Currently tweets_between.py generates a text file but I'll see if I can generate a json so that get_metadata.py script can be used without any change

rougetimelord · 2020-05-18T00:12:57Z

I'm back with a new selector! article > div > div > div > div > div > div > div.r-1d09ksm > a. The class name on the last div may change depending on platform, I've only tested it on Chrome 81. Removing it will collect some extra links to profiles but should be easy to filter those out.

I have also run into a new twitter search page which will not work with this selector. Simple fix: just restart the script, I think they're A/B testing it.

abiaus · 2020-06-22T16:31:19Z

@rougetimelord that selector worked... kinda
It found the tweets but I don't know why it didn't save the tweets

abiaus · 2020-06-22T22:22:00Z

I was able to get a list of ids... the thing is that now I can´t transform it to Json file.
I always get the error "unhashable type: 'list'"

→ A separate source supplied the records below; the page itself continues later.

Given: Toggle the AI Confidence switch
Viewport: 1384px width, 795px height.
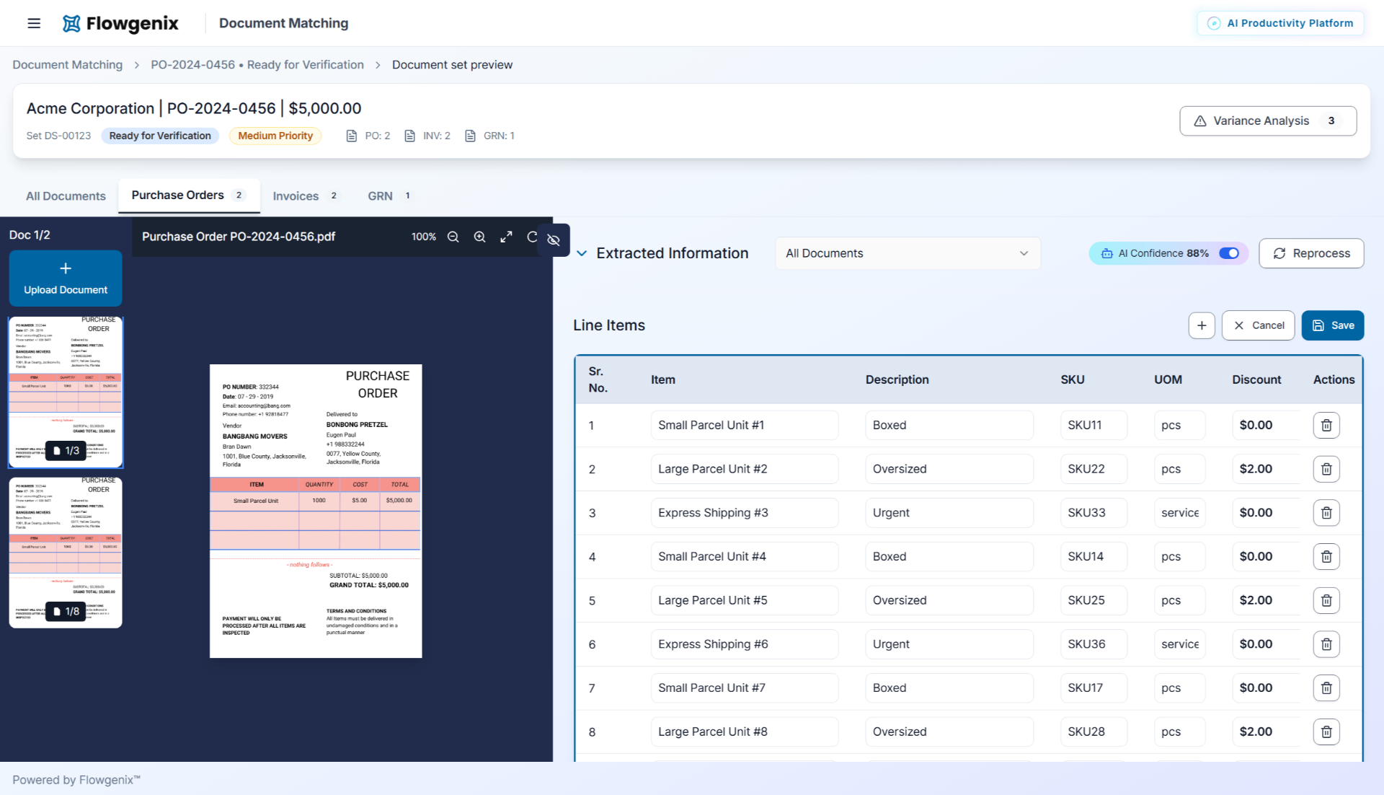Looking at the screenshot, I should [1229, 253].
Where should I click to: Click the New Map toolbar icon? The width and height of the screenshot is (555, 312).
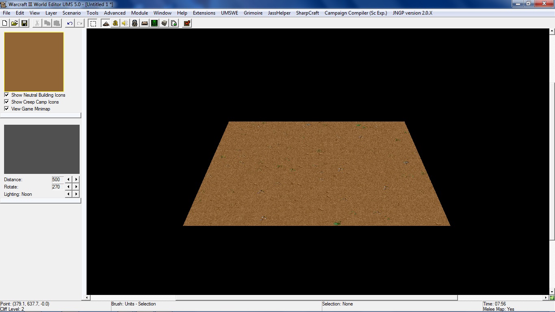point(5,23)
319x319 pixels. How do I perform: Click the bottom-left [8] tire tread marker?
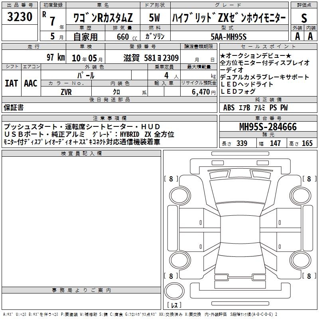[x=171, y=276]
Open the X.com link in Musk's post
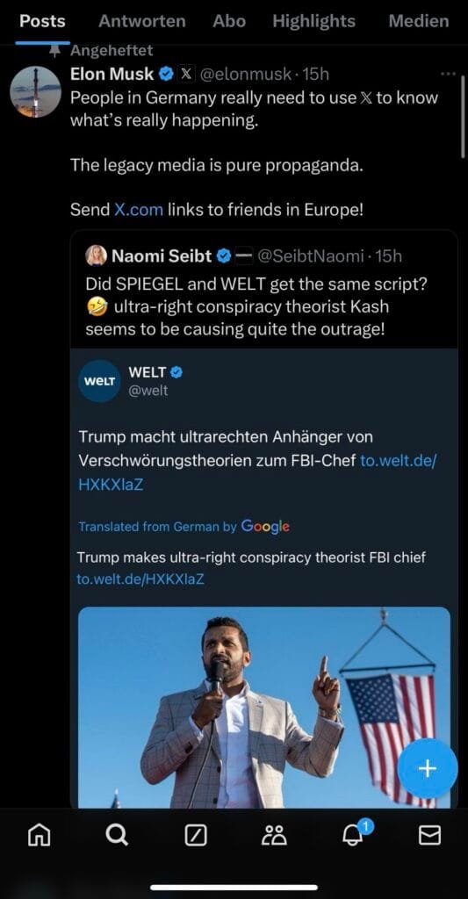This screenshot has height=899, width=468. pos(139,209)
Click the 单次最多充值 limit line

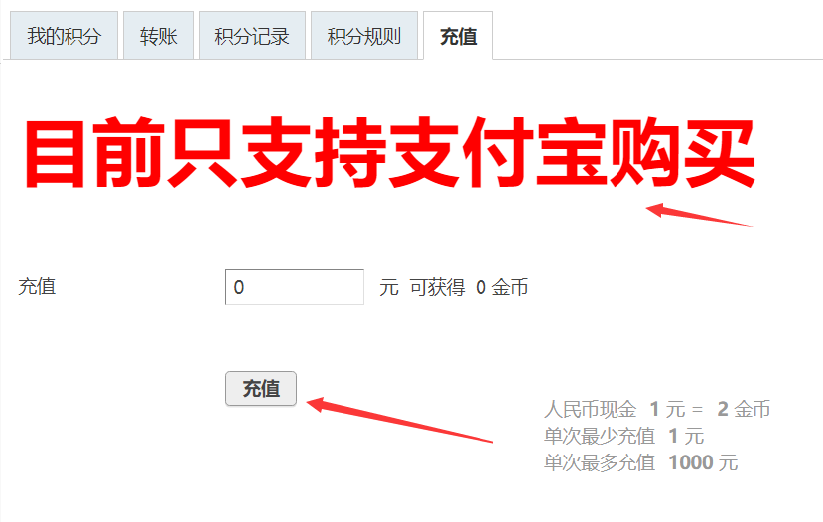coord(641,462)
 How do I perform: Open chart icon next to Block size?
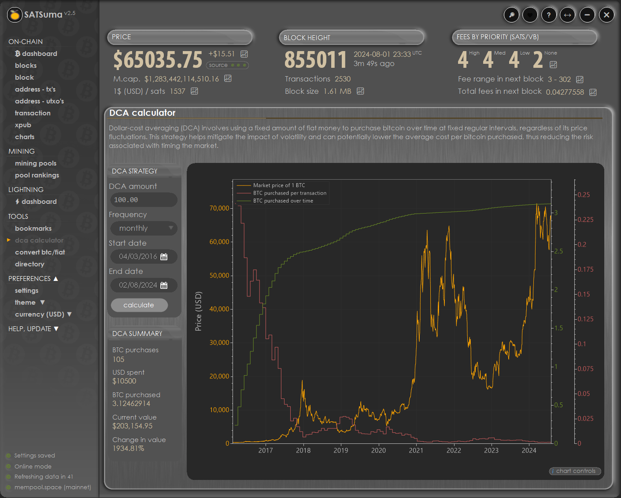(360, 91)
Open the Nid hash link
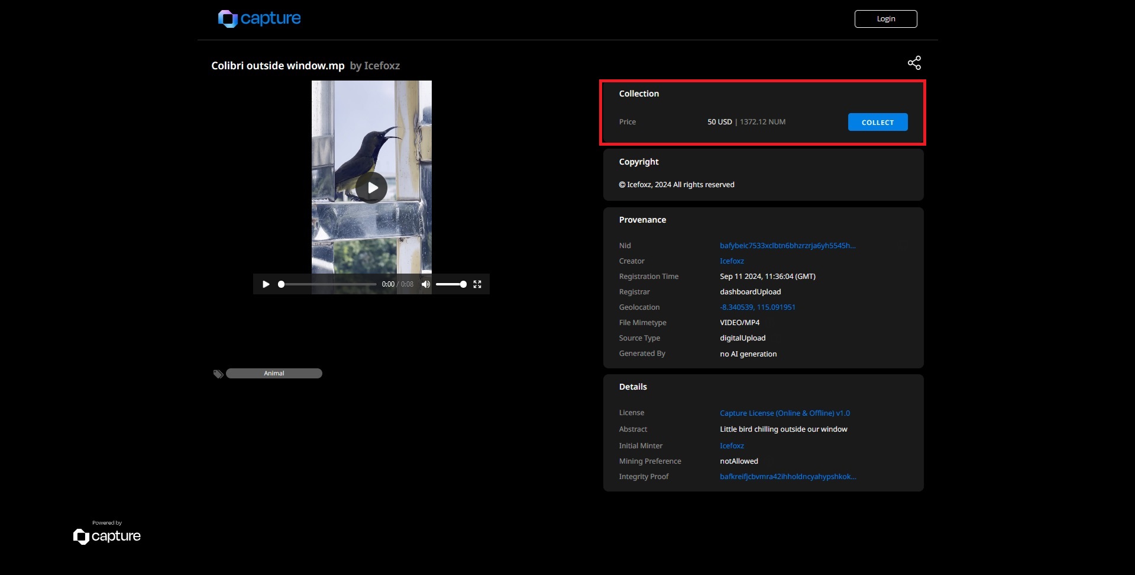The image size is (1135, 575). pyautogui.click(x=787, y=246)
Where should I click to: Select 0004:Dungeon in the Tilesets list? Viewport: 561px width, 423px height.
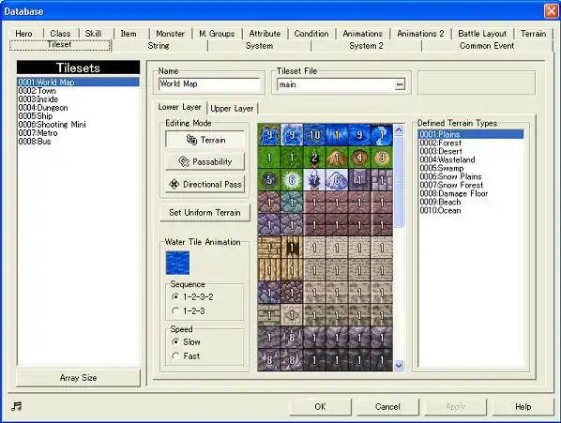43,108
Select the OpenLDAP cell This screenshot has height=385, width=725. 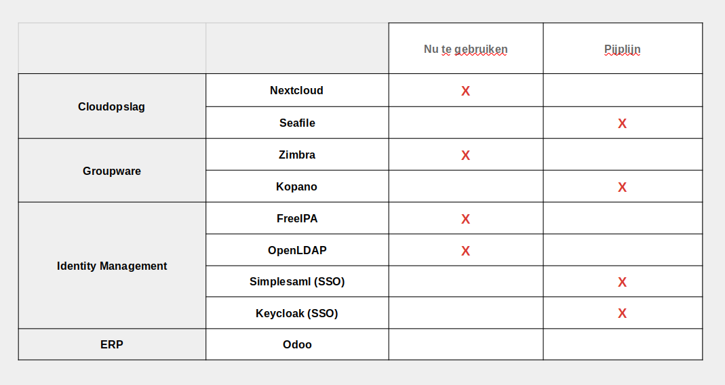296,250
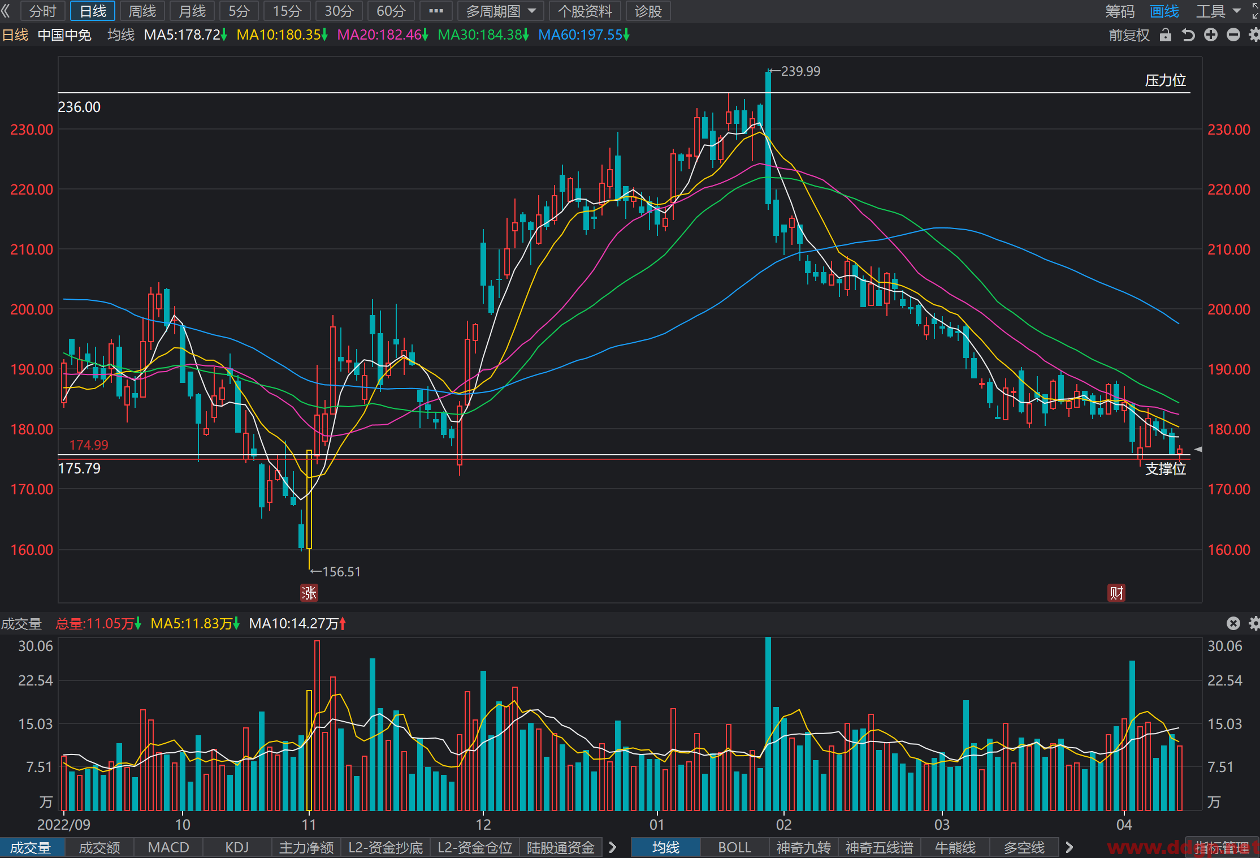Select the MACD indicator tab
This screenshot has width=1260, height=858.
pos(168,847)
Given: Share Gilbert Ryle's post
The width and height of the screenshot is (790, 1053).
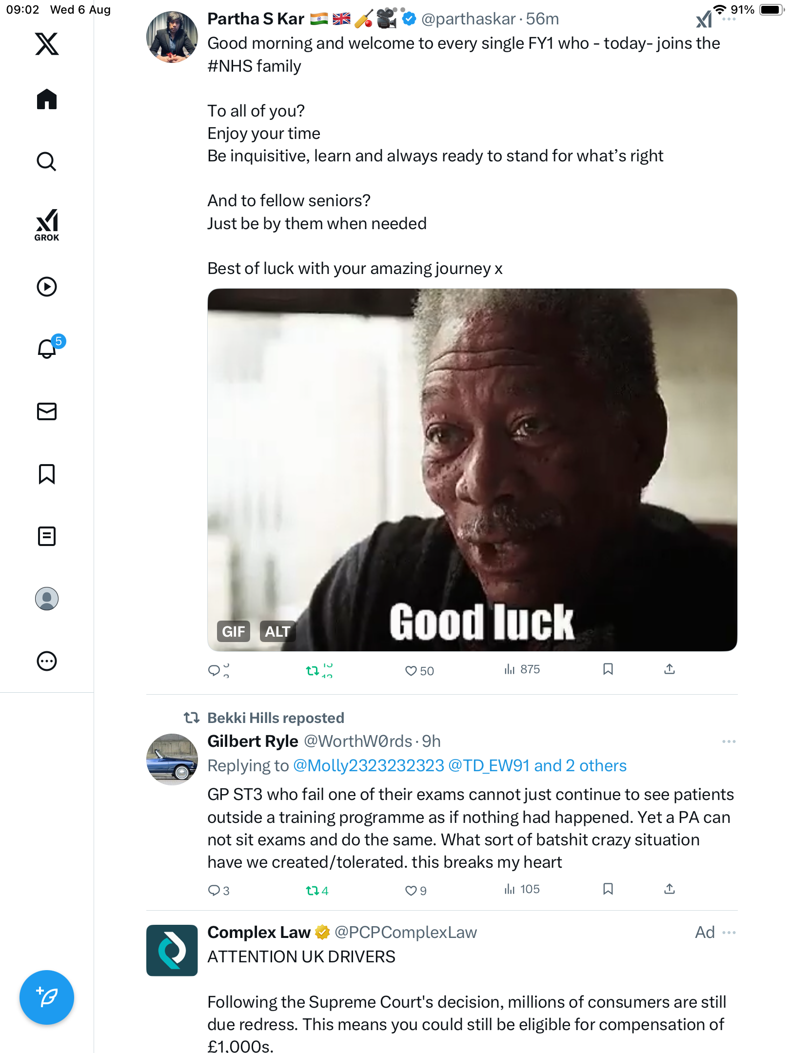Looking at the screenshot, I should pos(669,889).
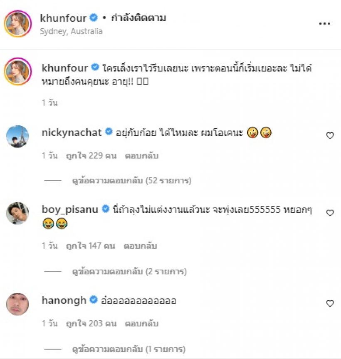View the 229 likes on nickynachat's comment

[x=91, y=156]
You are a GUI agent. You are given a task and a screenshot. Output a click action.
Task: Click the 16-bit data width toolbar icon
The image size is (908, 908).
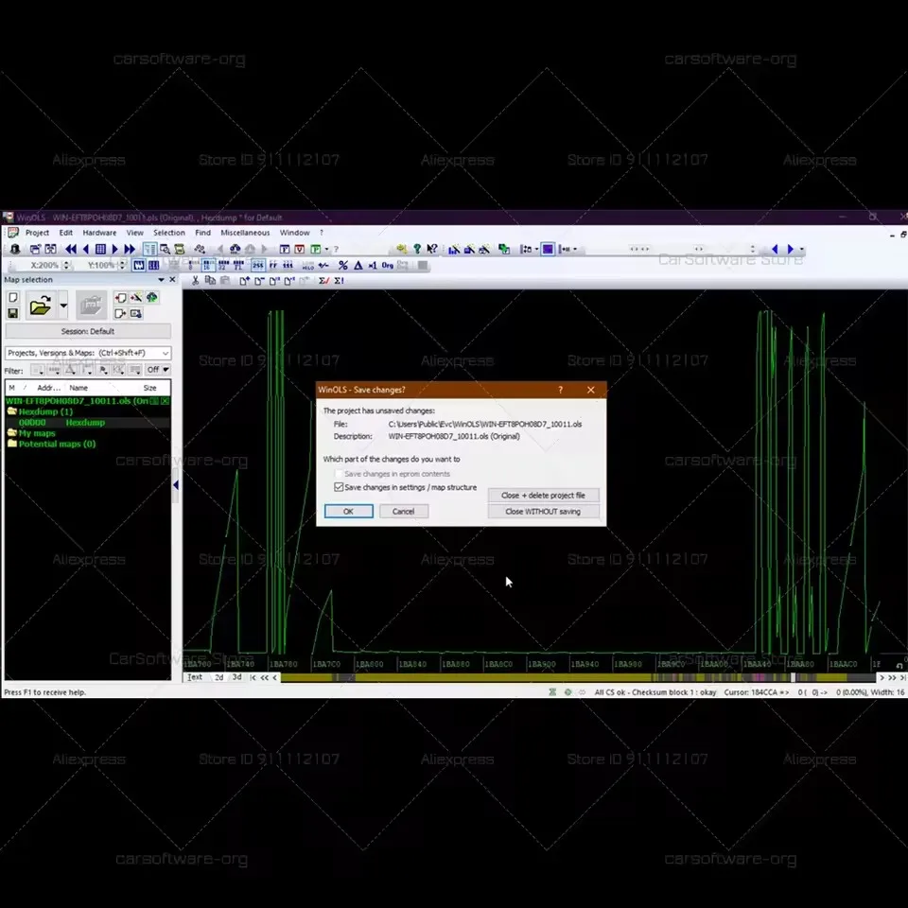[206, 266]
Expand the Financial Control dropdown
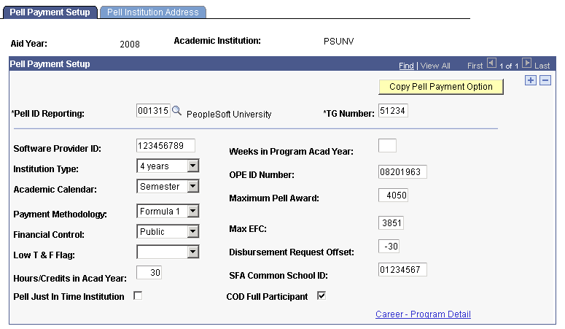This screenshot has height=329, width=565. click(x=192, y=232)
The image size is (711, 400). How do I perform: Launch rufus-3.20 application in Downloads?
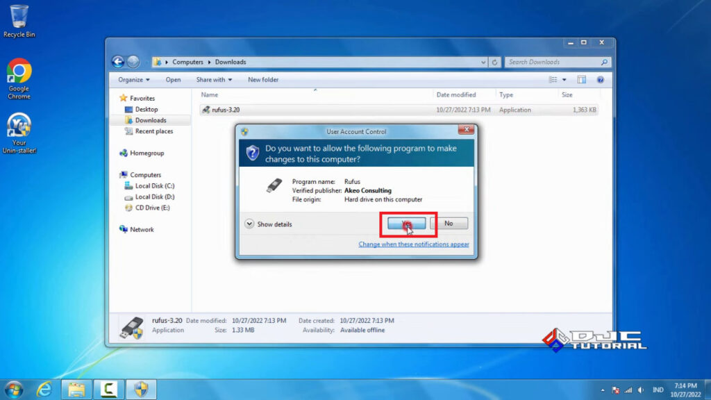(x=222, y=110)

I tried transforming into a dict o a tuple... but didn't worked.

My Try code looks like this know

    try:
        found_tweets = driver.find_elements_by_css_selector(tweet_selector)
        increment = 10

        while len(found_tweets) >= increment:
            print('scrolling down to load more tweets')
            driver.execute_script('window.scrollTo(0, document.body.scrollHeight);')
            sleep(delay)
            found_tweets = driver.find_elements_by_css_selector(tweet_selector)
            increment += 10

        print('{} tweets found, {} total'.format(len(found_tweets), len(ids)))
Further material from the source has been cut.